When I love, I love with my whole being. As a submissive woman, giving myself to you comes naturally. I can’t imagine not being by your side, through good and bad. I can’t imagine not doing as much for you as you will allow.
In my marriage, it never occurred to me that I wasn’t supposed to work really hard every single moment of every single day – working a job that paid the bills, taking care of our home, later the boys. It never occurred to me not to take on his burdens and worries as my own. I have a need to please. I have a need to take care of the man I love. It’s a part of who I am. I make no apologies for it.
I pour every ounce of who I am into a relationship. I want to talk. I want to cuddle. I want to simply be close. In everything I do in a relationship, I wear my heart on my sleeve. My eyes light up when I have pleased you. My heart leaps. I am so happy to have been the cause of your happiness. When my thoughts are not on my personal responsibilities – work, children, family – they are on the one I love. Thoughts of you weave into my every moment, almost as if you run through my veins.

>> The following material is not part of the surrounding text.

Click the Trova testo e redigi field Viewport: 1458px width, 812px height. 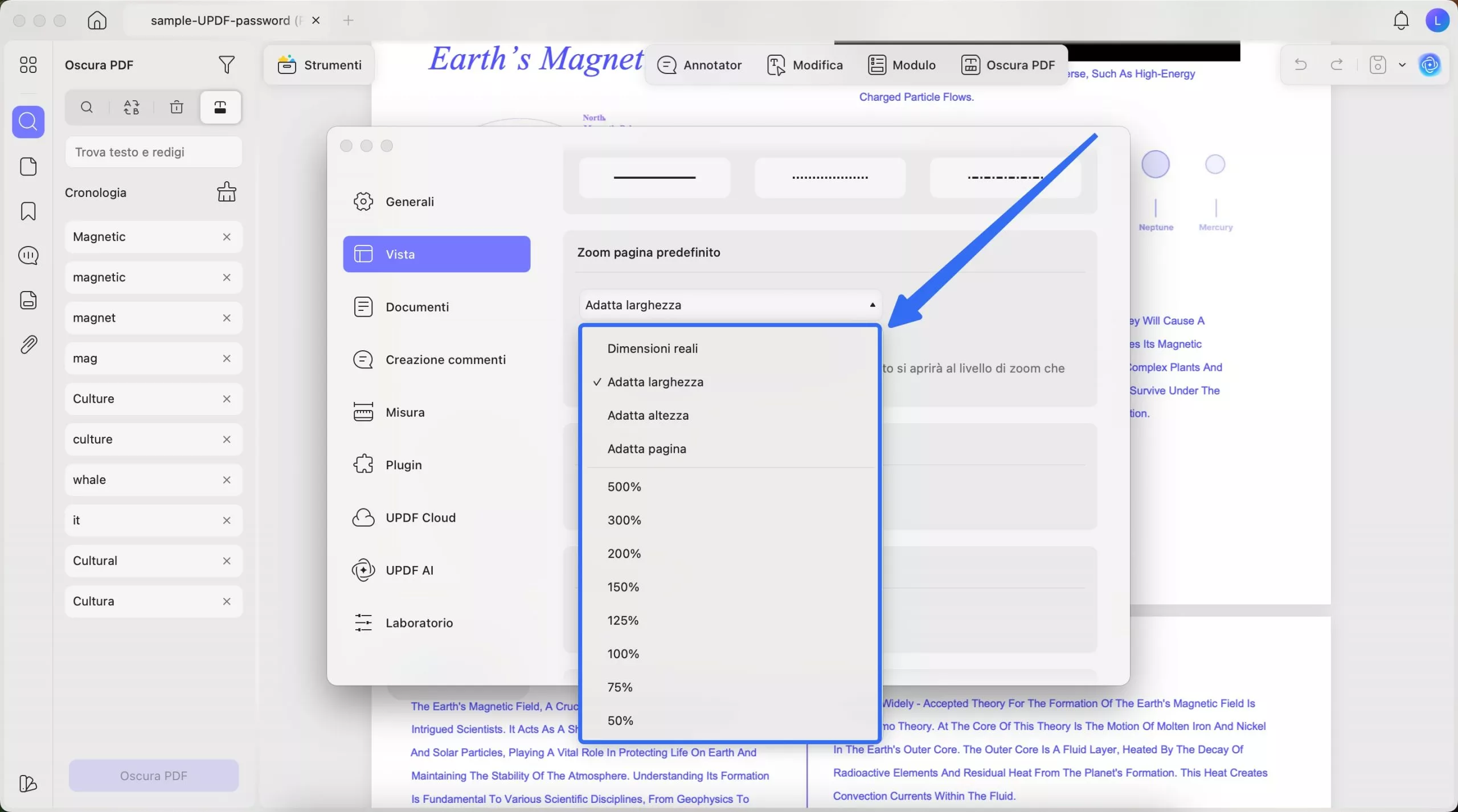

I was a little before I knew it was a possibility. I want to twirl in the sunshine, arms spread wide, head thrown back, laughing because I made you happy. I will giggle in delight. I’ll wiggle and wriggle like a puppy with impatient glee. I will pounce. I will play. I will do silly little girl things simply to make you smile indulgently. I feel victorious because I distracted you, because I caused a smile to play along your serious face.
Oh, but when dark times come, when real life stressors interfere, I become a warrior princess. It’s not as simple as having your back. I will stand guard against the enemy. Do I need to work harder to bring home more money? Do I need to stay up and watch over you as you sleep? Do I need to don armor and go into battle against those who would tear you down, cause you sadness, stress you out, or even think of coming against you? I am fierce in my protection and love. I may be your little, your pet, your babygirl, but I am a lioness when the one I love is threatened. Watch me bare my teeth, unsheath my claws, and fight.
I will kneel at your feet out of love. I am still a new submissive, but I know this about myself – I only kneel for the Dominant I love. I will play and submit up to a point, but only when I love will I kneel, only then will I completely bow to your Dominance. When I love you, I fully submit to you. What dirty, dark deeds turn you on? What do you need from me sexually? Is your inner beast ready to wreak havoc on my frail form? Yes, yes, I want that too. I want it because you want it. I want it because I can only love the man who makes me feel safe, secure and protected. I can only kneel before the man who makes me feel this way.
Can you handle a love like this? When I turn my love on full force in your direction, you will either be overwhelmed by it or you will realize you have been a dying man in the Sahara. I can be your oasis; your safe place from the world. Your place to be fully yourself. As your submissive, I accept who you are completely, totally. I see the beauty in every flaw you have. I love you because of them and in spite of them. You are beautiful to me.
The Dominant men I have known have had their fetishes and desires sneered at by those who were supposed to love them. They have had to overcome many self doubts in order to fully be themselves. fears that the next woman will find their desires disgusting. Are you proposing something that’s within my hard limits? You now have free reign with me because I love you. Have you ever had that amount of freedom before? You do now. That is what my love allows.
I need to please you. I need to make you happy. I need to satisfy your whims. I need to take care of you. I need to love you. That is a submissive’s love. That is my love.